Directions for this task:
Copy the lines of the records verbatim, starting at the line that contains "Image resolution: width=1502" and ending at the line that contains "Action: tap(129, 229)".

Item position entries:

============

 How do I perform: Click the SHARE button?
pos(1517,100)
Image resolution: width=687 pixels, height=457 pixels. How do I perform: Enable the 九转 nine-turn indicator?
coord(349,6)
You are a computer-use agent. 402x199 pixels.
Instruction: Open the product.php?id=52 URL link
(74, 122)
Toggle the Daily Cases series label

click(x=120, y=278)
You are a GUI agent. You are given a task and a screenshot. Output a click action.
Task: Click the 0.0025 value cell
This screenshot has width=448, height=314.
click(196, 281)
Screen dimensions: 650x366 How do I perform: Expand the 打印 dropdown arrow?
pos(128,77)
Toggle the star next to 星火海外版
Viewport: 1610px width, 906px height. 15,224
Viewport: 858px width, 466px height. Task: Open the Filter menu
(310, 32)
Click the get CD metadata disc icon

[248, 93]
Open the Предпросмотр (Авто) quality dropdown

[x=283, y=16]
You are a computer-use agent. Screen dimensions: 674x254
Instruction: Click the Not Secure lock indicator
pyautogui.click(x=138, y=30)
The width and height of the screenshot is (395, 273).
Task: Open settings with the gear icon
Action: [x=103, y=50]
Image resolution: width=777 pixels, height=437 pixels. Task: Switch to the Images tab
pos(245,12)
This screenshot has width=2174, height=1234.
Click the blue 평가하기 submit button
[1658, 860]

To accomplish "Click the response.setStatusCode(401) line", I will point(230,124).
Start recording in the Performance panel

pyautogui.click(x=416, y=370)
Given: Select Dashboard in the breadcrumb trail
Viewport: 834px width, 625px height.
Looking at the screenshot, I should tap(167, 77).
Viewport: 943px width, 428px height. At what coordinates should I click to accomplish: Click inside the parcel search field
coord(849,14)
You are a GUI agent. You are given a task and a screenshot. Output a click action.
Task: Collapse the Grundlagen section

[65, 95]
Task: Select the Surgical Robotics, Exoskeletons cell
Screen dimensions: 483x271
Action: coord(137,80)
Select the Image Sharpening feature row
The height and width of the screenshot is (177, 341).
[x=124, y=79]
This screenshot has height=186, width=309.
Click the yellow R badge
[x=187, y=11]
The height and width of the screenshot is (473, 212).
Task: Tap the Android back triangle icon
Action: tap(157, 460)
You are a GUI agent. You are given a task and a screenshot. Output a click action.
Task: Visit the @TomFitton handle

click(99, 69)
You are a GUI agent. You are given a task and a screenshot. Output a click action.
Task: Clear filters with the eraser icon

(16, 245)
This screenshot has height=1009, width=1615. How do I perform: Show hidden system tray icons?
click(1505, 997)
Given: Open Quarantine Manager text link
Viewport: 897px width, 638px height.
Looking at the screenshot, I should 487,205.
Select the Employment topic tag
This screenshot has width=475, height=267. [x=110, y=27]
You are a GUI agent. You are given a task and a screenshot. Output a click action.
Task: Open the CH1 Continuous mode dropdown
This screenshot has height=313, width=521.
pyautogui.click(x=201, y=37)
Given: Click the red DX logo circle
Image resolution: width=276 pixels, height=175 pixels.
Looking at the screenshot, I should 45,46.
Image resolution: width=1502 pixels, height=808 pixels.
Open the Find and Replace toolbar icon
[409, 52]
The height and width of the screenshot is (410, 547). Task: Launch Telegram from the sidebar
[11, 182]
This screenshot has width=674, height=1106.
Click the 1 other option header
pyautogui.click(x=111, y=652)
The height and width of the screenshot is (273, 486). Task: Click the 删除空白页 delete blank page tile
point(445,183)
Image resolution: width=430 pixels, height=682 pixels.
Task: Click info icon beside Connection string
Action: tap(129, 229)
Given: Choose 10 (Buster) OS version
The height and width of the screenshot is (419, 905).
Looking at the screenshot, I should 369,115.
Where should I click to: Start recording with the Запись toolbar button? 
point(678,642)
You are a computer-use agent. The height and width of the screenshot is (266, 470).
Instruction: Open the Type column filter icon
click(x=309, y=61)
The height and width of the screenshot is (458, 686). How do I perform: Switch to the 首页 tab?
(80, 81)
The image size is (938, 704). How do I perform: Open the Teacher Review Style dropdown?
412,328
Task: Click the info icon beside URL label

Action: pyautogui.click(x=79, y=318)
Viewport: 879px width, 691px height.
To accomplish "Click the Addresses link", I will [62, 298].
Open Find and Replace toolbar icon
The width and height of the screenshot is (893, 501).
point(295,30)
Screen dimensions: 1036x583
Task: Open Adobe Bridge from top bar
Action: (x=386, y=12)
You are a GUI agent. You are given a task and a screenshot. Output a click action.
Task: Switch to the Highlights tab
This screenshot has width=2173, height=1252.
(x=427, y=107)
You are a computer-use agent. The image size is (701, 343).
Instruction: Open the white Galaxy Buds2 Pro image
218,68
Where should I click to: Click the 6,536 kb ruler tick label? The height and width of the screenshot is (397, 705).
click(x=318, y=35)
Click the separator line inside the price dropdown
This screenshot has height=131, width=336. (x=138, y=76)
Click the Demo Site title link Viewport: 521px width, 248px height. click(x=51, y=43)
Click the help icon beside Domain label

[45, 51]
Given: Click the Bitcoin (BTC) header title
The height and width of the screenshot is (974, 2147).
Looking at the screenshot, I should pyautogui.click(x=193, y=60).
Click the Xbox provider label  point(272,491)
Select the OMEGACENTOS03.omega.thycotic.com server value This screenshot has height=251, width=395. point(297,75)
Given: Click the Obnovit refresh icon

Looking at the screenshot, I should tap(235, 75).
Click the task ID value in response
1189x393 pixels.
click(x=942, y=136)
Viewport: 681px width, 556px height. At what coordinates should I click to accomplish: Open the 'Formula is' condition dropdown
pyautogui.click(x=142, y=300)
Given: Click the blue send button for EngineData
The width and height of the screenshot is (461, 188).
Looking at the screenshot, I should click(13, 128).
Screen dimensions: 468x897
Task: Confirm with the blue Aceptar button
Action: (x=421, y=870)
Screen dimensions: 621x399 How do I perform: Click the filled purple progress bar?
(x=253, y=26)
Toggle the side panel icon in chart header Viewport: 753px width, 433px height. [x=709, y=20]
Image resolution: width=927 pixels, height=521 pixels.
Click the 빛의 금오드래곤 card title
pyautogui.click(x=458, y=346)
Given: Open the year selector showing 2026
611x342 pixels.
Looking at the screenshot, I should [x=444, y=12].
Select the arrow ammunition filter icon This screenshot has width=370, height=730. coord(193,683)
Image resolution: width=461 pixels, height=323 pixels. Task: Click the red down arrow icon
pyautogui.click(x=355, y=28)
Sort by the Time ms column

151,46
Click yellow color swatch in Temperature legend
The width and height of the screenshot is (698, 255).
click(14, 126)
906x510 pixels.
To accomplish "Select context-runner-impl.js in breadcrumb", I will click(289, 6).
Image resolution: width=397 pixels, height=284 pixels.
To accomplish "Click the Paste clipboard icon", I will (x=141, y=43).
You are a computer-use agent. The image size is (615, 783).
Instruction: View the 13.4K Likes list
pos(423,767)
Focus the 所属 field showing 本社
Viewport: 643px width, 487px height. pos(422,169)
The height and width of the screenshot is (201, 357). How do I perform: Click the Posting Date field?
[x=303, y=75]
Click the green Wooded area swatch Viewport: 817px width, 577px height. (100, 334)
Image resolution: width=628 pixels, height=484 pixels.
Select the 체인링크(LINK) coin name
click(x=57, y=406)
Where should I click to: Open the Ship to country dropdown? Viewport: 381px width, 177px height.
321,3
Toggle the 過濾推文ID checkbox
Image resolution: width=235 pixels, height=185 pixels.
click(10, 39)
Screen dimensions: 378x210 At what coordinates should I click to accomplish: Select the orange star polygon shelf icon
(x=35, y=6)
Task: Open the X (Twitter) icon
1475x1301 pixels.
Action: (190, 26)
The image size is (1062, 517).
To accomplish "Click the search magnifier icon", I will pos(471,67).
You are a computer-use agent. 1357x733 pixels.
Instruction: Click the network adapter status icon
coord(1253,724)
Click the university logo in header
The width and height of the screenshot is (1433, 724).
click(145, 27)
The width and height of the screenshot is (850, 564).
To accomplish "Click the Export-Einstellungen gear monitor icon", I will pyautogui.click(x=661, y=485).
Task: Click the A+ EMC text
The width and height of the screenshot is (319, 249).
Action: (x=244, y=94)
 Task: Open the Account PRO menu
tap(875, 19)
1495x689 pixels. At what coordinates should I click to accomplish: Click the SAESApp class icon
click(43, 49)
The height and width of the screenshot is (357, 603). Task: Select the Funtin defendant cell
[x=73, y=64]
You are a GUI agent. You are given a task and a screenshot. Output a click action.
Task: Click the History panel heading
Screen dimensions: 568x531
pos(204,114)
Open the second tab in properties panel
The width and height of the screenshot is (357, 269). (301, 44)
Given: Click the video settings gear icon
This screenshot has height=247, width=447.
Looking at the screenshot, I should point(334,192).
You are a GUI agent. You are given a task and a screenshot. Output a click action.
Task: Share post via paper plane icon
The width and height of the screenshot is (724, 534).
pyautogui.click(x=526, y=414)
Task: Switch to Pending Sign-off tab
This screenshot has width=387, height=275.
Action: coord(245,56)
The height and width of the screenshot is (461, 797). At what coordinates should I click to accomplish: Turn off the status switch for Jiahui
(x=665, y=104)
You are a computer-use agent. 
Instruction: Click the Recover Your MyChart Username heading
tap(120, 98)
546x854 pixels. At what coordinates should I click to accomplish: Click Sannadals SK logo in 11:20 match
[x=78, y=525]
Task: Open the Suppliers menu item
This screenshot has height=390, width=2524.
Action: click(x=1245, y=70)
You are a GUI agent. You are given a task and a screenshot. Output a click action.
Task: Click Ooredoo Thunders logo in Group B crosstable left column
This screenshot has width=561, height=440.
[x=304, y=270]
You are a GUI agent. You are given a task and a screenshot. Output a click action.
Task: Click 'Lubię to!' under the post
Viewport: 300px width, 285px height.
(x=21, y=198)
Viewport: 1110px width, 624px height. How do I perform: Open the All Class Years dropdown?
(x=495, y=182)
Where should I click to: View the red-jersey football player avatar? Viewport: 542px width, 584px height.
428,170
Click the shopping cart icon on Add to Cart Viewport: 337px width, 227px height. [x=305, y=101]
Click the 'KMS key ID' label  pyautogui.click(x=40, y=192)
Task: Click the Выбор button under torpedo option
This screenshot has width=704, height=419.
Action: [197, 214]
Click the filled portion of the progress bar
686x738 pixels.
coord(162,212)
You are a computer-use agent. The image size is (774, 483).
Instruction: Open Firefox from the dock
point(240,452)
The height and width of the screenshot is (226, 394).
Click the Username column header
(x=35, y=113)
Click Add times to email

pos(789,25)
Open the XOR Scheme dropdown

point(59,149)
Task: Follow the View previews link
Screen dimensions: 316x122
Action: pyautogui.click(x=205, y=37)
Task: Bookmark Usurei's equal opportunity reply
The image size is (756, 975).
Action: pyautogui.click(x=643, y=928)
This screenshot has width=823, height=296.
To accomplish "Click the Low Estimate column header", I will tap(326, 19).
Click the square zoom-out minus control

============

Finished exercise:
Image resolution: width=1502 pixels, height=808 pixels.
Open the Find and Replace toolbar icon
[409, 52]
The height and width of the screenshot is (410, 547). Task: Launch Telegram from the sidebar
[11, 182]
This screenshot has width=674, height=1106.
Click the 1 other option header
pyautogui.click(x=111, y=652)
The height and width of the screenshot is (273, 486). Task: Click the 删除空白页 delete blank page tile
point(445,183)
Image resolution: width=430 pixels, height=682 pixels.
Task: Click info icon beside Connection string
Action: tap(129, 229)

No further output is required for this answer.